Genome Engineering Summit: Highlights & Takeaways

Dr. Stephen Floor, assistant professor at UCSF, opened the session with his research on the role of RNA chaperones in translational control and DNA repair pathways involved in CRISPR-Cas9 gene editing.

The first part of his talk focused on RNA properties that control gene expression. The team studied the binding of RNA helicase, DDX3X, and also investigated how the loss of function of DDX3X impacts two disease models, medulloblastoma and intellectual disability.

The researchers used CRISPR-Cas9 to generate DDX3X loss of function knockouts and point mutations, similar to those observed in disease states. They observed disrupted neuronal cell development and migration patterns in the edited DDX3X cells.

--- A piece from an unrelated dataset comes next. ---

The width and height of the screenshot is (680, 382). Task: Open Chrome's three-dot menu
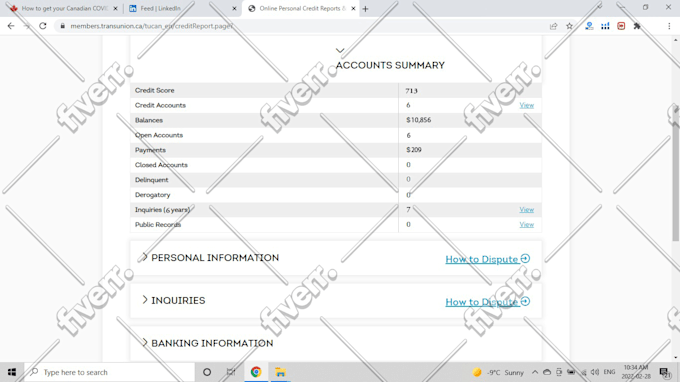669,26
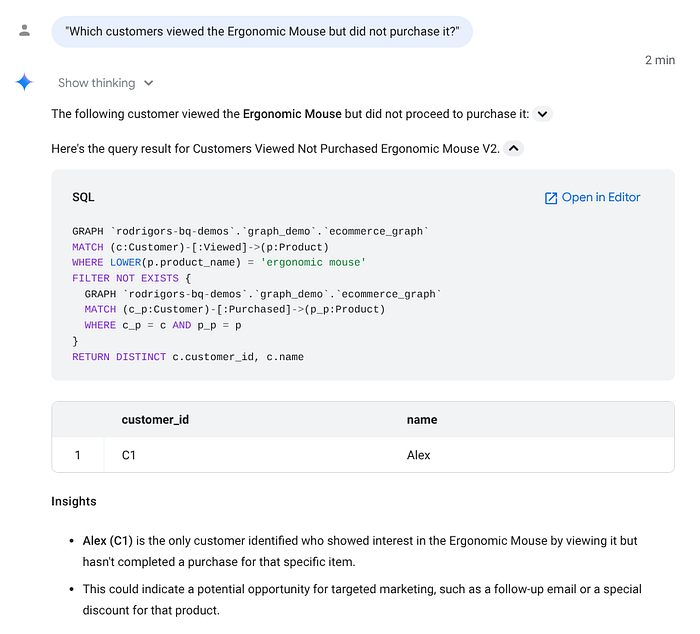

Using a technique called cross-linking immunoprecipitation (CLIP), which crosslinks proteins and RNAs together, the team identified DDX3X interaction partners in the normal vs. mutated DDX3X cells. They found that DDX3X binds at a regulatory region at the 5’UTR at the beginning of mRNAs, and also binds to the small subunit of the ribosome.

Ribosomal profiling showed that DDX3X knockouts resulted in reduced RNA and protein levels, but the number of DDX3X-bound ribosomes on the open reading frame increased.

Dr. Floor’s team is now investigating the structural properties of the 5’UTRs to determine why DDX3X prefers them. They hypothesize that DDX3X remodels the structure of these specific mRNAs to allow ribosome to make it past the 5’ cap.

The second part of Dr. Floor’s talk focused on his research on the Fanconi Anemia (FA) pathway, which is a network of genes involved in DNA repair. HDR is considered as a “catch-all” DNA repair mechanism in the CRISPR-Cas9 knockin strategy. However, it is not that simple, explained Dr. Floor. The type of repair template may dictate which of the DNA repair mechanisms is activated following a CRISPR-Cas9 break.

The experimental design was as follows: cells expressing blue fluorescent protein (BFP) were transfected with ssDNA that had a point mutation converting BFP to GFP. Therefore successful knock-in cells were selected based on the color change from blue to green. RNA-seq revealed that genes related to HDR were unaffected, while genes in the FA pathway were upregulated in the knockin cells.

Dr. Floor suggested that the FA is a promising pathway used by cells to induce a highly-efficient single-stranded template repair, and stressed that HDR is not the “catch-all” repair strategy for knock-ins.

Dr. Lorena de Oñate is a postdoctoral researcher at the Innovative Genomics Institute in Ross Wilson’s lab. Widespread clinical use of genome editing enzymes is currently hindered by challenges in delivering enzymes specifically to target cells. Dr. Oñate’s studies focus on engineering tissue-targeted gene editing platforms.

Current delivery methods involve adeno-associated virus, but these are difficult to scale up and are also limited to intravenous injection and local delivery. The RNP complex has shown the lowest off-targets in different cells, and importantly the RNP is not able to penetrate the cells by itself. Dr. Oñate used this property to control their entry into specific cells by attaching ligands to RNP. Using sgRNA-spacer-scaffold, ligand-RNP systems were engineered that would open cell compartments and go through cell barriers.

The researchers performed their studies on HepG2 liver cancer cells, which express the ASGPR receptor. They conjugated two copies of a high-affinity ligand with Cas9, and then tracked the RNP. They observed increased uptake of ligand-bound Cas9, but unbound Cas9 wasn’t taken up as expected, thus confirming that the uptake was mediated by the ligand.

This is ongoing work, and complementary studies investigating the escape of the RNP and ligand-RNP combinations that increase editing in mice are also being done.